Ich hab mir heut die Radeon 8500 gekauft und dann gesehen dass man nen 2. Monitor anbasteln kann...

Aber wie zum Henker soll das gehen? 

Da ist doch nur ein "normaler" Ausgang dran... ich hatte mal irgendeine Superalte von elsa oder so da waren zwei "normale" Ausgänge dran...da war mir das ja auch klar...

Ich hab auch schon ne weile im www gesucht und weder bei AT-I noch irgendwo was anständiges gefunden...

Kann mir denn mal jemand "ein Tutorial" schreiben oder emplefhlen ... bin schon am verzweifeln...

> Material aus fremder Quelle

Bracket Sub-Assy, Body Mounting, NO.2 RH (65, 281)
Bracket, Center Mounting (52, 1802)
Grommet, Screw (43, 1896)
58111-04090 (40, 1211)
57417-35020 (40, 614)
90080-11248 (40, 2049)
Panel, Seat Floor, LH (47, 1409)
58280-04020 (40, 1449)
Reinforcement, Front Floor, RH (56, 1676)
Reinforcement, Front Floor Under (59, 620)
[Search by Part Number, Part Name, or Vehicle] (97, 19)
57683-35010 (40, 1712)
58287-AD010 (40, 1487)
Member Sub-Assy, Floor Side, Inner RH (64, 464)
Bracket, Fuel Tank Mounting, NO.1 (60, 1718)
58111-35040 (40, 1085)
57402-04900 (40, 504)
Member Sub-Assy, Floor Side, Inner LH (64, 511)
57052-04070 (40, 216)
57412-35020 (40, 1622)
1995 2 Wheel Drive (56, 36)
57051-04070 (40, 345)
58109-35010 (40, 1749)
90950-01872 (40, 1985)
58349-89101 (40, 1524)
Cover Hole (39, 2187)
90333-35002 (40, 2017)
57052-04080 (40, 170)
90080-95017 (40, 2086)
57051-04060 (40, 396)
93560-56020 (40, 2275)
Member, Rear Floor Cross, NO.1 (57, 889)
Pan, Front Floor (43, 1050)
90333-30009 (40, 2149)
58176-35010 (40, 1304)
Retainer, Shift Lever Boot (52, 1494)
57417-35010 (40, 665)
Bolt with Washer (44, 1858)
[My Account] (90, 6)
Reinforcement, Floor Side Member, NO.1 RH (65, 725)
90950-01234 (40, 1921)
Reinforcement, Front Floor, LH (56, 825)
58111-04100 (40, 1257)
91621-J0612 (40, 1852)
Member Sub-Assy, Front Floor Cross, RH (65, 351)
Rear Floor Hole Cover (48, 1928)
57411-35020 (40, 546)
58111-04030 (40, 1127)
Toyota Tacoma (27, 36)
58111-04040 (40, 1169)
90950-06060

Ach ja... und manchmal flackert das Bild... kann aber auch am alten Monitor liegen ... oder hat jemand das Problem auch öfters?

Danbe!!!


----------



## BigJuri (20. August 2002)

Hallo!

Der zweite "abnormale" Ausgang ist DVI-Ausgang. An dem kann man natürlich nur Monitore anschließen, die auch so einen Anschluss verwenden und das sind derzeit eigentlich nur TFTs und LCDs.

MFG, BigJuri


----------



## DoedGrv (20. August 2002)

Danke!

Ich denke mal, für TFT´s usw...?


----------



## BigJuri (20. August 2002)

Stimmt, da hast du richtig.  , aber genau das hab ich ja schon geschrieben. 

MFG, BigJuri


----------



## Sebaz (20. August 2002)

Zu dem Flackern kann ich noch was sagen:

Liegt bei dir in der Nähe des Monitors ein Handy oder ein anderes strahlendes Gerät. Bei meinem alten Handy gab's da nämlich öfter mal Störungen, wenn es empfangen hat und selbst bei nem Ventilator motzt der rum. Halt bei allem, was irgendwie (elektro)magneitsche Strahlen aussendet.

Schöne Grüße!

Sebaz


----------



## BigJuri (20. August 2002)

Stimmt, auch wenn du Boxen oder nen Drucker neben dem Monitor stehen hast solltest du die Dinger weiter weg aufstellen. USB-Hubs sind auch sehr anfällig für solche Dinge. Alles andere sollte eigentlich keine Probs machen.

MFG, BigJuri


----------